**SHORT TASK**
Select each line in the rows below that contains the word "card" and copy those lines.

━━ SUPPLIED RECORDS

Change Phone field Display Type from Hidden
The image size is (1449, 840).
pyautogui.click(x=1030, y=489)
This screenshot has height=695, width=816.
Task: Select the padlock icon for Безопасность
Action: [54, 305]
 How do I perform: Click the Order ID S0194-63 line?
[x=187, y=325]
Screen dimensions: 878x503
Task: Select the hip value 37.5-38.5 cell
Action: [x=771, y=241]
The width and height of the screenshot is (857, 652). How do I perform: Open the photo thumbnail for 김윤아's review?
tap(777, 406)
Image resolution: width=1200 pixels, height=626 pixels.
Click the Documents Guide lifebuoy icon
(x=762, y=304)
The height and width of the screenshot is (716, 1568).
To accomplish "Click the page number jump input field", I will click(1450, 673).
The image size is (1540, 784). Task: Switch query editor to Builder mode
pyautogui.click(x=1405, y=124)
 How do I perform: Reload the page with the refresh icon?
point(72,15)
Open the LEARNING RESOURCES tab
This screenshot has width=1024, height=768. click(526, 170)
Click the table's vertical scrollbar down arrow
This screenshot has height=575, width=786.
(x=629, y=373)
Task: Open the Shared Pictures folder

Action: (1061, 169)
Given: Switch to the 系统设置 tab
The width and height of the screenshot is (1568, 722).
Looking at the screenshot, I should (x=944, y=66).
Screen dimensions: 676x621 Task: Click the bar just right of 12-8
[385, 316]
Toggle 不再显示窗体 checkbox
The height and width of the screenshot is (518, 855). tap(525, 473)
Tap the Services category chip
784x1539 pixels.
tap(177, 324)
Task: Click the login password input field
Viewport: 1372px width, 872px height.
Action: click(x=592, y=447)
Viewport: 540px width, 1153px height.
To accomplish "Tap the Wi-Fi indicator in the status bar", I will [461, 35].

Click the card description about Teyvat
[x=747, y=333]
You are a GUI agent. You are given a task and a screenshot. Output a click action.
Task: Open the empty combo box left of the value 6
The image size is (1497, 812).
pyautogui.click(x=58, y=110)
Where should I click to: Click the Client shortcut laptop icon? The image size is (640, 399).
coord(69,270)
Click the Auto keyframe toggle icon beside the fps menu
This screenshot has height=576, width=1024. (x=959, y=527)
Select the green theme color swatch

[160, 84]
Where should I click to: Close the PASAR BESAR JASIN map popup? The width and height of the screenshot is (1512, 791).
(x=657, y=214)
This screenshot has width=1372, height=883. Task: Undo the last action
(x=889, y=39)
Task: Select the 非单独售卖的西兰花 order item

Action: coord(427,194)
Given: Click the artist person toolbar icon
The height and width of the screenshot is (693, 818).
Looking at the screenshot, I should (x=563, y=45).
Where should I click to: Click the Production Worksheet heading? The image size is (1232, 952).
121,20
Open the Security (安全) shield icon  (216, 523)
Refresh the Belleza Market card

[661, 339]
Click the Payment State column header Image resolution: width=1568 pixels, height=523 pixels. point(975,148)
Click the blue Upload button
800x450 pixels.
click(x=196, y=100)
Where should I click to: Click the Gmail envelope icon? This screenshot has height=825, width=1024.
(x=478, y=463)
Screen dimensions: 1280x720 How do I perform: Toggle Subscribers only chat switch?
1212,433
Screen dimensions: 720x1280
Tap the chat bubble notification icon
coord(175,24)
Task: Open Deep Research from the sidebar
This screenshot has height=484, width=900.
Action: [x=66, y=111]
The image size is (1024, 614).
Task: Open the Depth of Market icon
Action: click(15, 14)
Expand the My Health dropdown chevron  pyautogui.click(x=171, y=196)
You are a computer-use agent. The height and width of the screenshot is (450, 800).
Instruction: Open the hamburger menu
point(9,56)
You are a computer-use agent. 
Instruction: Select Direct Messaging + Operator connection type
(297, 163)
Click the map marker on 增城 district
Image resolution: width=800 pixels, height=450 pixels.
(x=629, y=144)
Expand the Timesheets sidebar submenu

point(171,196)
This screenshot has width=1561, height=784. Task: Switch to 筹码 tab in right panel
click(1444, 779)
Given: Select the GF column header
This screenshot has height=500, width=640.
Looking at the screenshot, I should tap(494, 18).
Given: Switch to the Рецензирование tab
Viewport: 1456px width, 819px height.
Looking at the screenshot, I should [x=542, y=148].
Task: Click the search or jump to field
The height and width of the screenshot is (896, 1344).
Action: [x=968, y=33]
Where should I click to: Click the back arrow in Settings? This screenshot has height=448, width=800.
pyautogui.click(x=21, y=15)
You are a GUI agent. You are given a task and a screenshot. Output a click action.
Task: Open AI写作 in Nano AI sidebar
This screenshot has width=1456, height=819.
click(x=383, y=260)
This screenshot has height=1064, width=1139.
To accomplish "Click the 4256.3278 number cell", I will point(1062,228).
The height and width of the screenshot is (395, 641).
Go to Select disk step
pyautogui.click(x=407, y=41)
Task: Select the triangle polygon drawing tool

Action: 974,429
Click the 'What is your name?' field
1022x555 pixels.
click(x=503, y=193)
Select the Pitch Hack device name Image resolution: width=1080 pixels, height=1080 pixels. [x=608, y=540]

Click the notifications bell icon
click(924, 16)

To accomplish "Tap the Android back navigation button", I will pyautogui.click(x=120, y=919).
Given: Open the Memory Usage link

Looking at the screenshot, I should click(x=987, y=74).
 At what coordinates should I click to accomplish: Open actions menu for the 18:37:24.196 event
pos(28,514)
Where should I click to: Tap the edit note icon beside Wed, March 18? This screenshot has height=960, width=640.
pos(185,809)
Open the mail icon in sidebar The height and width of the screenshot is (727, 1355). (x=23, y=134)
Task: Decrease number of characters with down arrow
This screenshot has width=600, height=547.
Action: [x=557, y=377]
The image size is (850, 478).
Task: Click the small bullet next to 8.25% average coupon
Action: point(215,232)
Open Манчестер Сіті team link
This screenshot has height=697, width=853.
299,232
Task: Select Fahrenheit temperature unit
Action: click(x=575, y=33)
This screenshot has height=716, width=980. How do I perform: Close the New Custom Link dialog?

━━━━

**SOLUTION TO THIS PROBLEM**
Click the card description about Teyvat
Refresh the Belleza Market card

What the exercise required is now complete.